Synopsis :
Koshiro travaille dans une agence matrimoniale. Agé de 27 ans mais vivant toujours chez son père, il vient juste de se faire larguer par sa copine et s'interroge sur la finalité de son existence. Il rencontre alors Nanoka, jeune lycéenne de 15 ans en pleine réflexion sur ce que représentent les premiers amours. Deux êtres en période de faiblesse que le destin va malicieusement faire se rencontrer. Koshiro touché par la gentillesse de Nanoka est bien surpris le soir même d'apprendre qu'il s'agit de sa soeur. Celle-ci vivait avec sa mère depuis le divorce de leurs parents dix ans auparavant.
Avis :
Koi Kaze est assurément une oeuvre dont il est difficile de parler puisque sa thématique principale n'est autre que l'inceste. Obligés de vivre dans la même maison suite au changement d'école de Nanoka, le rapprochement fraternel forcé va vite avoir des effets imprévus. Contrairement aux autres oeuvres du genre qui ont tendance à décrire la montée des sentiments durant la totalité des épisodes. Dans Koi Kaze, on va plutôt assister à un coup de foudre inavouable à double sens. Résultat, on est vraiment fixé sur l'intensité maladive de leurs sentiments dès la moitié de la série. Cet état de fait donne lieu à une seconde partie passionnante où les deux protagonistes vont tenter de réfuter ce qu'ils ressentent épisode après épisode. Un combat très douloureux d'un côté comme de l'autre dont je ne révélerai bien entendu pas l'issue.

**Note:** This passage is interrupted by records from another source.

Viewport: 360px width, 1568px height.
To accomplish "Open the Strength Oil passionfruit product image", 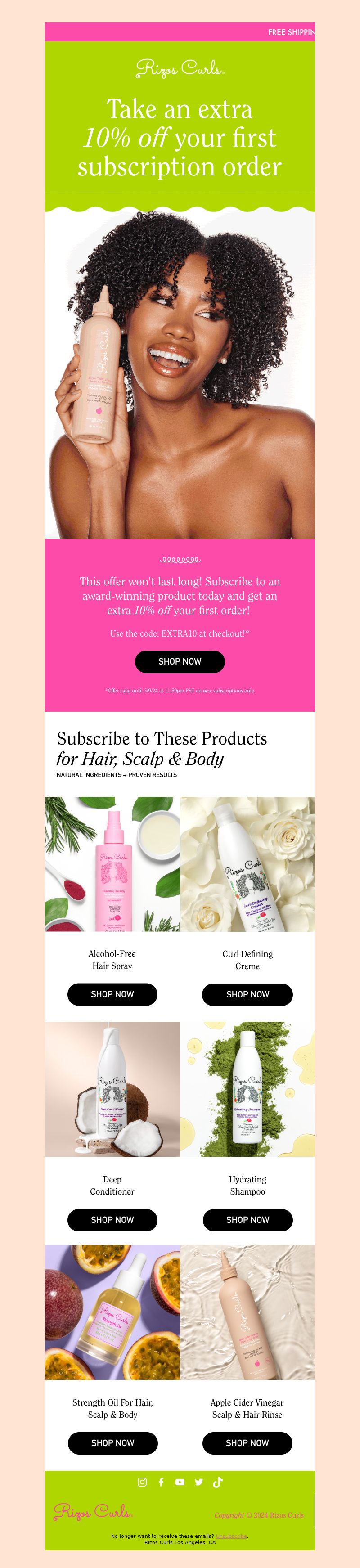I will point(112,1312).
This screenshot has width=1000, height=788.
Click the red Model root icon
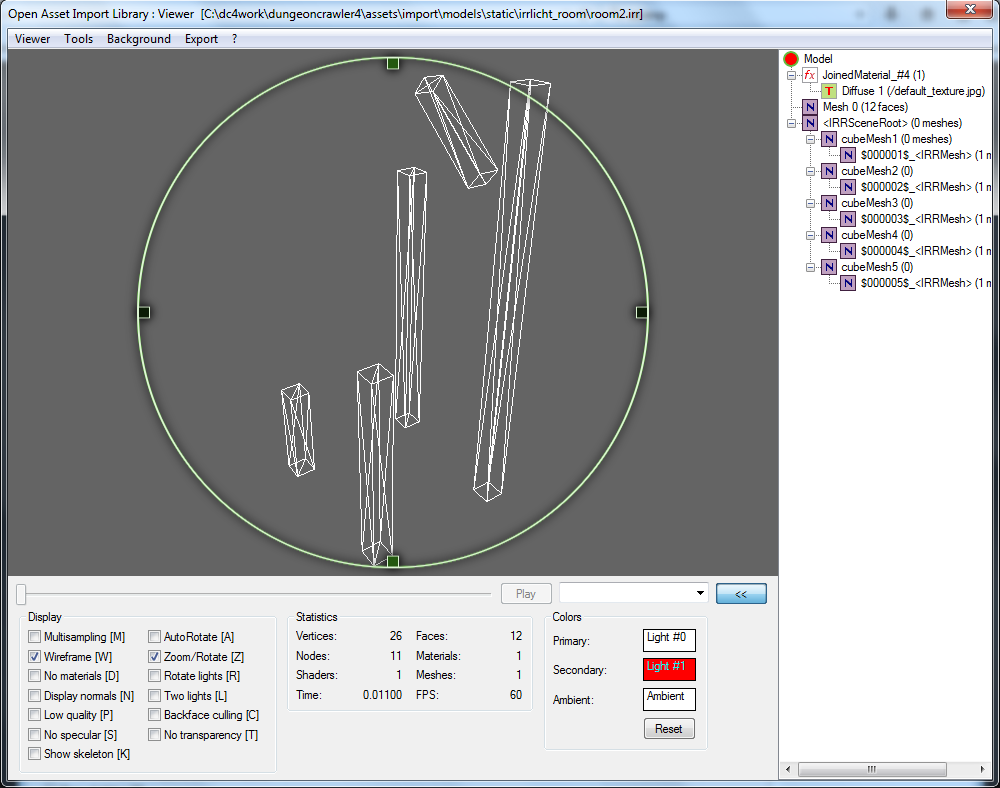791,59
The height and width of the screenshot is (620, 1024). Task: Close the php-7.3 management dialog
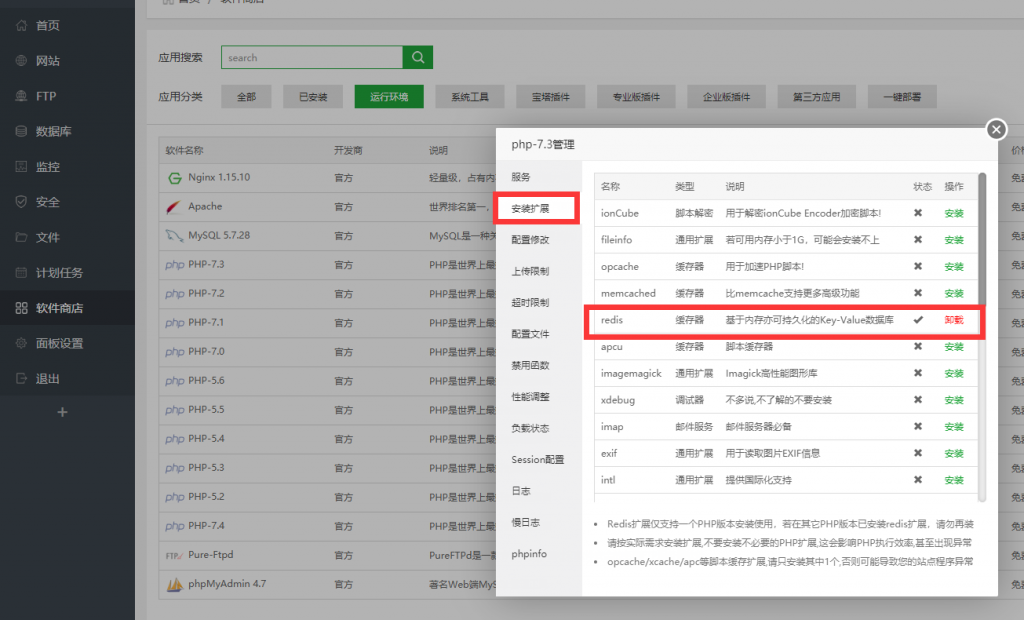(996, 129)
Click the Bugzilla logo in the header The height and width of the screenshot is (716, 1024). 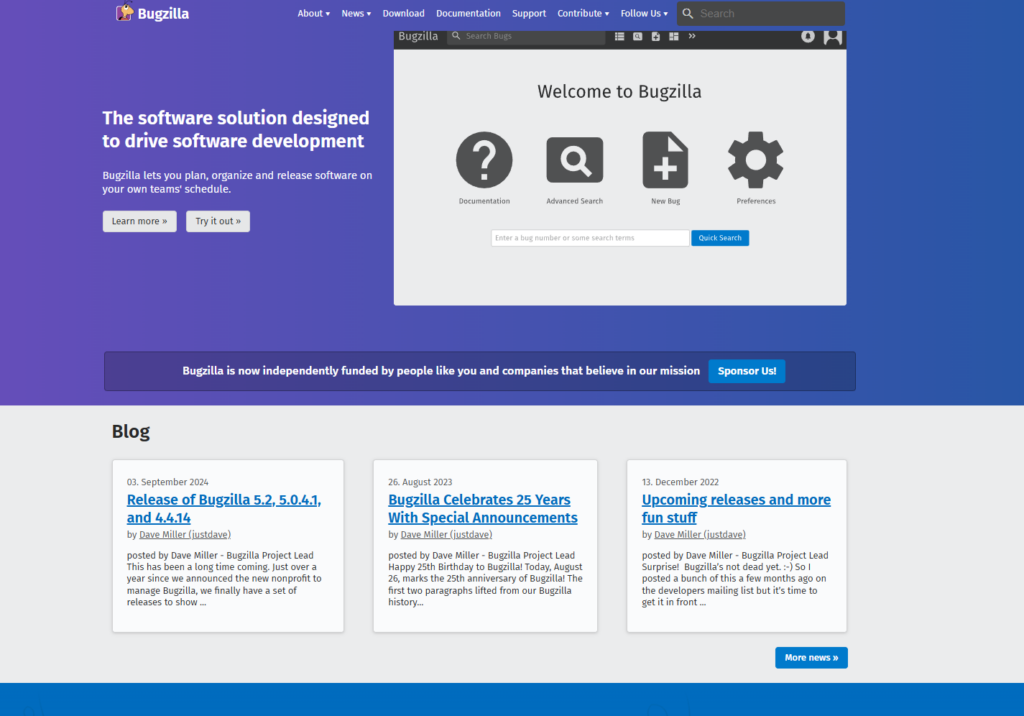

La principale qualité de Koi Kaze, c'est de traiter cette relation avec beaucoup d'honnêteté. Je ne me vois pas donner de meilleur exemple que Koshiro se masturbant en rangeant les sous-vêtements de sa soeur assez tôt dans la série. Cela donne une grande crédibilité à l'histoire mais aurait pu amener à des débordements critiquables. Heureusement l'auteur évite ce piège grâce à un traitement d'une grande finesse. Les pulsions sexuelles malsaines que ressent le grand-frère au début, se transforment rapidement en des sentiments bien plus nobles. Quant à Nadoka, il m'est rarement arrivé de rencontrer un personnage aussi touchant. Résultat et c'est ce qui fait tout l'intérêt de la série, on en vient nous aussi à ne plus trop savoir où se situer par rapport au débat explicitement introduit.
Koi Kaze n'est par contre pas exempt de défauts. Déjà je suis obligé de mettre un gros bémol en ce qui concerne la réalisation. Les musiques sans plus passent encore pour une série du genre. Par contre le chara-design épouvantable est déjà plus dur à supporter, d'autant plus que les personnages secondaires sont vraiment sans intérêt. Enfin le grand raté reste la mise en scène excessivement lente à commencer par les silences récurrents et beaucoup trop longs. Un tel manque de rythme est difficilement excusable et c'est ce qui rend d'ailleurs la série dispensable ; je la sais capable d'ennuyer une grande majorité du public d'animé.
Par contre, Cela n'enlève rien à la beauté de l'histoire d'amour et à l'intensité de la réflexion sur l'inceste. D'autant plus que la conclusion qui pour moi regroupe la fin courageuse de l'épisode 12 et la totalité du treizième est à l'image du reste de la série : rendue magnifique par son juste milieu entre sentiments et logique. Deux mots plus que jamais antinomiques.